** start Supplied records **

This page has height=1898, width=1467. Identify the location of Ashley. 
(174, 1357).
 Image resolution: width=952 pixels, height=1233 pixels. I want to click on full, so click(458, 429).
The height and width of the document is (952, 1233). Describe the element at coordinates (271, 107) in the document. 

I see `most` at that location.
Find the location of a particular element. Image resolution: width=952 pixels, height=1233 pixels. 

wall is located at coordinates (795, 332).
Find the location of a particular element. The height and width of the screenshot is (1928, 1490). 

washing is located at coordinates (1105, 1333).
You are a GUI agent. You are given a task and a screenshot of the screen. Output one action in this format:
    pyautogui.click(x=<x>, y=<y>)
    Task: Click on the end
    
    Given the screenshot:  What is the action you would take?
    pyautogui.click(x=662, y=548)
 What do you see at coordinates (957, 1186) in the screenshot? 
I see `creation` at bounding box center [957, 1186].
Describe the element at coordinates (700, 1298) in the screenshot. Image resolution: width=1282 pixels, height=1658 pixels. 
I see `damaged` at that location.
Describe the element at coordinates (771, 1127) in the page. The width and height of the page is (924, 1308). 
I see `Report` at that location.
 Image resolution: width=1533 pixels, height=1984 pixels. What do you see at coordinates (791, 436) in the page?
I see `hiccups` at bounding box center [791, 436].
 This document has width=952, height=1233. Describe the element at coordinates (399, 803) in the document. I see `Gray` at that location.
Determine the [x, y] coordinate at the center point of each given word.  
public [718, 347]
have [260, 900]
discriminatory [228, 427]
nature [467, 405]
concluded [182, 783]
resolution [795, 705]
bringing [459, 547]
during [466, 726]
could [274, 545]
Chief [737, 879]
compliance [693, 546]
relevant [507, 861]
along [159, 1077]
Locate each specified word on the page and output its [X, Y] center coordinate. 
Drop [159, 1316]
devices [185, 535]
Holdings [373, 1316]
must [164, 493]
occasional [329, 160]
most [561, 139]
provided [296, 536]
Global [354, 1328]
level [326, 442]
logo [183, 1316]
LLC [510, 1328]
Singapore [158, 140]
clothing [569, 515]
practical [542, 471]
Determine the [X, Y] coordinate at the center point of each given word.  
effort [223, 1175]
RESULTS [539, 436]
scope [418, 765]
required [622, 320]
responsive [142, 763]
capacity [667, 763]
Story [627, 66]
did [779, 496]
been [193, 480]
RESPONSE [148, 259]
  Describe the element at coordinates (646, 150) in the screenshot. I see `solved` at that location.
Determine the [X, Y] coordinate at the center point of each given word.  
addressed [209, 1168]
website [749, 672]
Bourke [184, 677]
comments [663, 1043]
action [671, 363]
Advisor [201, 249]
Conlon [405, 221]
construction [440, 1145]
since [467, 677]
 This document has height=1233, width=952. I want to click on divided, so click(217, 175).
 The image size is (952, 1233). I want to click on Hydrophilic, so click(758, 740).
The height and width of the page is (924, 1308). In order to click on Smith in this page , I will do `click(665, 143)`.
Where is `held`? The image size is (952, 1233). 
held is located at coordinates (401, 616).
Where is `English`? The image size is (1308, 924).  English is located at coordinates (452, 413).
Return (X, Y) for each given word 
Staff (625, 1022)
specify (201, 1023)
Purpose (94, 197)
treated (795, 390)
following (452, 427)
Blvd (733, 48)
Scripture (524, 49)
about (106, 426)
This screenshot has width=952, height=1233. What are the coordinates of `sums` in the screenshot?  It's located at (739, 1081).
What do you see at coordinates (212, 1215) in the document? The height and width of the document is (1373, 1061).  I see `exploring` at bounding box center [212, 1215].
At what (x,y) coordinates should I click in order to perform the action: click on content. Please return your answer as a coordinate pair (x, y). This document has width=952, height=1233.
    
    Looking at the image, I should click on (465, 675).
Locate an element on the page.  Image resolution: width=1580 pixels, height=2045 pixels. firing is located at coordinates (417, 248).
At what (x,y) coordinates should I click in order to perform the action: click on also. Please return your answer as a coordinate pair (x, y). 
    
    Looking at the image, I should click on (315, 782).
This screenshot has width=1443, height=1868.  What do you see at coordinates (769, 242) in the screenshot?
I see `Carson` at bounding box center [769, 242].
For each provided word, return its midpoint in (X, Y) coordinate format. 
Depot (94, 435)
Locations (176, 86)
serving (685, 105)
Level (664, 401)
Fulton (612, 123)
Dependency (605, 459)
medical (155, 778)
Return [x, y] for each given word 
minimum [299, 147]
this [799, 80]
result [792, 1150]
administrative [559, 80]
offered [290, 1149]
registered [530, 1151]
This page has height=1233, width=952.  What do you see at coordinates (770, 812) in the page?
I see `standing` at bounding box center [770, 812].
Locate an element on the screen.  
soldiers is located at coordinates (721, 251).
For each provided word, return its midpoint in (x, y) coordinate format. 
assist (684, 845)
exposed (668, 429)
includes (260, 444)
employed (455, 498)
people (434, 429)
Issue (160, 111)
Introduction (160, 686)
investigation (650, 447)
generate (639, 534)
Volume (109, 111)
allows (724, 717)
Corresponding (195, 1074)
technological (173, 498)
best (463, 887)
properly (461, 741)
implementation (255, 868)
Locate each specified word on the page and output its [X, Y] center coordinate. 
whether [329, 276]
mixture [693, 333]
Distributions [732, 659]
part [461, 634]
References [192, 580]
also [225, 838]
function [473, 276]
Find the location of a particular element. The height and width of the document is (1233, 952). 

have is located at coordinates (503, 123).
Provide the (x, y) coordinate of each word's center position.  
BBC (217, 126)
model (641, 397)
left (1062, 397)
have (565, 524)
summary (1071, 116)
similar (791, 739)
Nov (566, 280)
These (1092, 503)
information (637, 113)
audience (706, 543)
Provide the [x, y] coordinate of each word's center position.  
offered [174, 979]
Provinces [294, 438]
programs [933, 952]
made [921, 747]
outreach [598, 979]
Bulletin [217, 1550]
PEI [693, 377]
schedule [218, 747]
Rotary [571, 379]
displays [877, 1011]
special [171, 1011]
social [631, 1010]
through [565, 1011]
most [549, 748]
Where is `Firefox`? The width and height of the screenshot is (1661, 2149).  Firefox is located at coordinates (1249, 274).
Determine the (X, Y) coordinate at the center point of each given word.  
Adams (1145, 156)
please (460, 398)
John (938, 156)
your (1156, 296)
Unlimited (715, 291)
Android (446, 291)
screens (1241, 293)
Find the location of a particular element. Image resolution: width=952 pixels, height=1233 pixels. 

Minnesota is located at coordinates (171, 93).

** end Supplied records **

◆ **Short problem**
Can you change every "Find the location of a particular element" in the items above to "Locate the specified element" and write out all the lines again with nothing else altered?

◆ **Exercise result**
This page has height=1898, width=1467. Identify the location of Ashley. 
(174, 1357).
 Image resolution: width=952 pixels, height=1233 pixels. I want to click on full, so click(458, 429).
The height and width of the document is (952, 1233). Describe the element at coordinates (271, 107) in the document. 

I see `most` at that location.
Locate the specified element. Image resolution: width=952 pixels, height=1233 pixels. 

wall is located at coordinates (795, 332).
Locate the specified element. The height and width of the screenshot is (1928, 1490). 

washing is located at coordinates (1105, 1333).
You are a GUI agent. You are given a task and a screenshot of the screen. Output one action in this format:
    pyautogui.click(x=<x>, y=<y>)
    Task: Click on the end
    
    Given the screenshot:  What is the action you would take?
    pyautogui.click(x=662, y=548)
 What do you see at coordinates (957, 1186) in the screenshot? 
I see `creation` at bounding box center [957, 1186].
Describe the element at coordinates (700, 1298) in the screenshot. Image resolution: width=1282 pixels, height=1658 pixels. 
I see `damaged` at that location.
Describe the element at coordinates (771, 1127) in the page. The width and height of the page is (924, 1308). 
I see `Report` at that location.
 Image resolution: width=1533 pixels, height=1984 pixels. What do you see at coordinates (791, 436) in the page?
I see `hiccups` at bounding box center [791, 436].
 This document has width=952, height=1233. Describe the element at coordinates (399, 803) in the document. I see `Gray` at that location.
Determine the [x, y] coordinate at the center point of each given word.  
public [718, 347]
have [260, 900]
discriminatory [228, 427]
nature [467, 405]
concluded [182, 783]
resolution [795, 705]
bringing [459, 547]
during [466, 726]
could [274, 545]
Chief [737, 879]
compliance [693, 546]
relevant [507, 861]
along [159, 1077]
Locate each specified word on the page and output its [X, Y] center coordinate. 
Drop [159, 1316]
devices [185, 535]
Holdings [373, 1316]
must [164, 493]
occasional [329, 160]
most [561, 139]
provided [296, 536]
Global [354, 1328]
level [326, 442]
logo [183, 1316]
LLC [510, 1328]
Singapore [158, 140]
clothing [569, 515]
practical [542, 471]
Determine the [X, Y] coordinate at the center point of each given word.  
effort [223, 1175]
RESULTS [539, 436]
scope [418, 765]
required [622, 320]
responsive [142, 763]
capacity [667, 763]
Story [627, 66]
did [779, 496]
been [193, 480]
RESPONSE [148, 259]
  Describe the element at coordinates (646, 150) in the screenshot. I see `solved` at that location.
Determine the [X, Y] coordinate at the center point of each given word.  
addressed [209, 1168]
website [749, 672]
Bourke [184, 677]
comments [663, 1043]
action [671, 363]
Advisor [201, 249]
Conlon [405, 221]
construction [440, 1145]
since [467, 677]
 This document has height=1233, width=952. I want to click on divided, so click(217, 175).
 The image size is (952, 1233). I want to click on Hydrophilic, so click(758, 740).
The height and width of the page is (924, 1308). In order to click on Smith in this page , I will do `click(665, 143)`.
Where is `held`? The image size is (952, 1233). 
held is located at coordinates (401, 616).
Where is `English`? The image size is (1308, 924).  English is located at coordinates (452, 413).
Return (X, Y) for each given word 
Staff (625, 1022)
specify (201, 1023)
Purpose (94, 197)
treated (795, 390)
following (452, 427)
Blvd (733, 48)
Scripture (524, 49)
about (106, 426)
This screenshot has width=952, height=1233. What are the coordinates of `sums` in the screenshot?  It's located at (739, 1081).
What do you see at coordinates (212, 1215) in the document? The height and width of the document is (1373, 1061).  I see `exploring` at bounding box center [212, 1215].
At what (x,y) coordinates should I click in order to perform the action: click on content. Please return your answer as a coordinate pair (x, y). This document has width=952, height=1233.
    
    Looking at the image, I should click on (465, 675).
Locate an element on the page.  Image resolution: width=1580 pixels, height=2045 pixels. firing is located at coordinates (417, 248).
At what (x,y) coordinates should I click in order to perform the action: click on also. Please return your answer as a coordinate pair (x, y). 
    
    Looking at the image, I should click on (315, 782).
This screenshot has width=1443, height=1868.  What do you see at coordinates (769, 242) in the screenshot?
I see `Carson` at bounding box center [769, 242].
For each provided word, return its midpoint in (X, Y) coordinate format. 
Depot (94, 435)
Locations (176, 86)
serving (685, 105)
Level (664, 401)
Fulton (612, 123)
Dependency (605, 459)
medical (155, 778)
Return [x, y] for each given word 
minimum [299, 147]
this [799, 80]
result [792, 1150]
administrative [559, 80]
offered [290, 1149]
registered [530, 1151]
This page has height=1233, width=952.  What do you see at coordinates (770, 812) in the page?
I see `standing` at bounding box center [770, 812].
Locate an element on the screen.  
soldiers is located at coordinates (721, 251).
For each provided word, return its midpoint in (x, y) coordinate format. 
assist (684, 845)
exposed (668, 429)
includes (260, 444)
employed (455, 498)
people (434, 429)
Issue (160, 111)
Introduction (160, 686)
investigation (650, 447)
generate (639, 534)
Volume (109, 111)
allows (724, 717)
Corresponding (195, 1074)
technological (173, 498)
best (463, 887)
properly (461, 741)
implementation (255, 868)
Locate each specified word on the page and output its [X, Y] center coordinate. 
whether [329, 276]
mixture [693, 333]
Distributions [732, 659]
part [461, 634]
References [192, 580]
also [225, 838]
function [473, 276]
Locate the specified element. The height and width of the document is (1233, 952). 

have is located at coordinates (503, 123).
Provide the (x, y) coordinate of each word's center position.  
BBC (217, 126)
model (641, 397)
left (1062, 397)
have (565, 524)
summary (1071, 116)
similar (791, 739)
Nov (566, 280)
These (1092, 503)
information (637, 113)
audience (706, 543)
Provide the [x, y] coordinate of each word's center position.  
offered [174, 979]
Provinces [294, 438]
programs [933, 952]
made [921, 747]
outreach [598, 979]
Bulletin [217, 1550]
PEI [693, 377]
schedule [218, 747]
Rotary [571, 379]
displays [877, 1011]
special [171, 1011]
social [631, 1010]
through [565, 1011]
most [549, 748]
Where is `Firefox`? The width and height of the screenshot is (1661, 2149).  Firefox is located at coordinates (1249, 274).
Determine the (X, Y) coordinate at the center point of each given word.  
Adams (1145, 156)
please (460, 398)
John (938, 156)
your (1156, 296)
Unlimited (715, 291)
Android (446, 291)
screens (1241, 293)
Locate the specified element. Image resolution: width=952 pixels, height=1233 pixels. 

Minnesota is located at coordinates (171, 93).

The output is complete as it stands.